The ruins of Abbey street and Sackville street in the aftermath of the Easter Rising Photo: National Library of Ireland, KE 119

What was the Easter Rising?

The Easter Rising took place in Dublin, and a few outposts across the country, between Monday 24 April and Sunday 29 April, 1916. It was a rebellion against British rule in Ireland and was defeated after a swift British military response. As a military campaign the Rising was ultimately a failure but it had an important legacy in that the British response to the event turned the majority of the Irish public away from the idea of Home Rule and towards the concept of a fully independent Irish Republic.

John Redmond, the leader of the Irish Parliamentary Party, addresses a large Home Rule demonstration ca. 1912. (Image: National Library of Ireland, INDH 0009)

Why a Rising?
The dominant force in Irish politics through to 1916 was the Irish Parliamentary Party led by John Redmond. The Party fully endorsed the idea of Irish Home Rule, and had successfully managed to get a Home Rule Bill passed by the House of Commons and made law in 1914. Its enactment was postponed because of the outbreak of the First World War. Redmond backed Irish participation in the War, and the vast majority supported that decision. A small group of nationalists opposed the idea of Home Rule, as well as Irish participation in the War. The planning of the Rising was done by a small, radical group in the Irish Republican Brotherhood, and they looked to the Irish Volunteers (a movement that opposed Irish entry into the War and instead dedicated itself to the defence of Ireland) to undertake the military action.

There has been much historical debate about why the Rising was planned. In essence it seems that factors such as the rise of the Ulster Volunteer Force and the strength of Unionism on the island, the existence of the Irish Volunteers as an insurrectionary force, and the fact that the War was a distraction for the British authorities combined to make the Rising a possibility. Also, leaders such as Thomas Clarke, Seán Mac Diarmada and Patrick Pearse were, at their heart, Republicans who fervently believed in the ideal of an Irish Republic and believed that the use of violence to achieve that goal was acceptable.

The leaders and organisers of the Rising. (Image: National Library of Ireland, EPH F339)

The Participants
The Rising was planned by the Military Council of the Irish Republican Brotherhood which featured, among others, Thomas Clarke, Seán Mac Diarmada, Patrick Pearse and James Connolly. The force that would come together and fight during the Easter Rising comprised the Irish Volunteers (under the leadership of Pearse), the Irish Citizen Army (led by James Connolly) and the women’s organisation Cumann na mBan.

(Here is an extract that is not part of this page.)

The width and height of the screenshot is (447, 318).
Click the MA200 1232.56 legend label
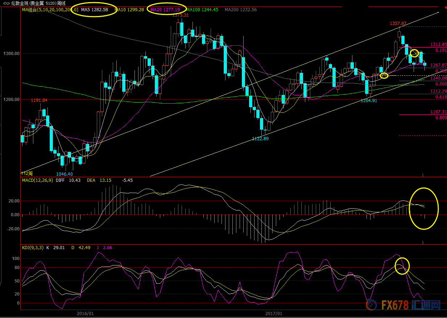pyautogui.click(x=240, y=10)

In total these three groups had approximately 1,200 active participants in the fighting during Easter week. The combined ideologies of the three groups are best encapsulated in the Proclamation of the Irish Republic that was read out at the GPO on Easter Monday. The document brings together the Republicanism of the Irish Volunteers with the socialism of the Irish Citizen Army and the feminism of Cumann na mBan.

The Proclamation of the Irish Republic, signed by the seven signatories and read out at the GPO on Easter Monday. (Image: National Library of Ireland)

The Rising
Initially the Rising was to have taken place on Easter Sunday. However, the failure of the Germans to land a shipment of weapons on the Kerry coast on Good Friday called into question whether the Rising could take place. Eoin MacNeill thought not, and issued a countermanding order that was published in the Irish Sunday Independent on Easter Sunday. The more radical voices insisted that the Rising go ahead, even without the German arms, and fresh orders were issued by Pearse that the planned military plan be activated on Easter Monday.

On Monday 24 April, members of the Irish Volunteers, Irish Citizen Army and Cumann na mBan took control of several key buildings across Dublin city centre. While some of these buildings such as the GPO or Boland’s Mills, would become iconic in the memory of the Rising, there were other key strategic sites that the rebels did not take control of. The failure to control railway stations or the Dublin and Kingstown docks meant that once the British needed to move troops into the city in large numbers to quell the Rising they could do so relatively unimpeded. Equally the failure to take the HQ of the British administration, Dublin Castle, or a significant central building that was stocked with arms, Trinity College, hampered the rebels and both those buildings would be important bases for British forces during the week.

A soldier drives through Trinity College Dublin. Trinity was very weakly held by some Officer Training Corps and if attacked early in the week might easily have been taken. It was afterwards strongly garrisoned by the soldiers and became the pivot of their operations. (Image: Irish Life - A Record of the Irish Rebellion, 1916. Full collection available in the National Library of Ireland)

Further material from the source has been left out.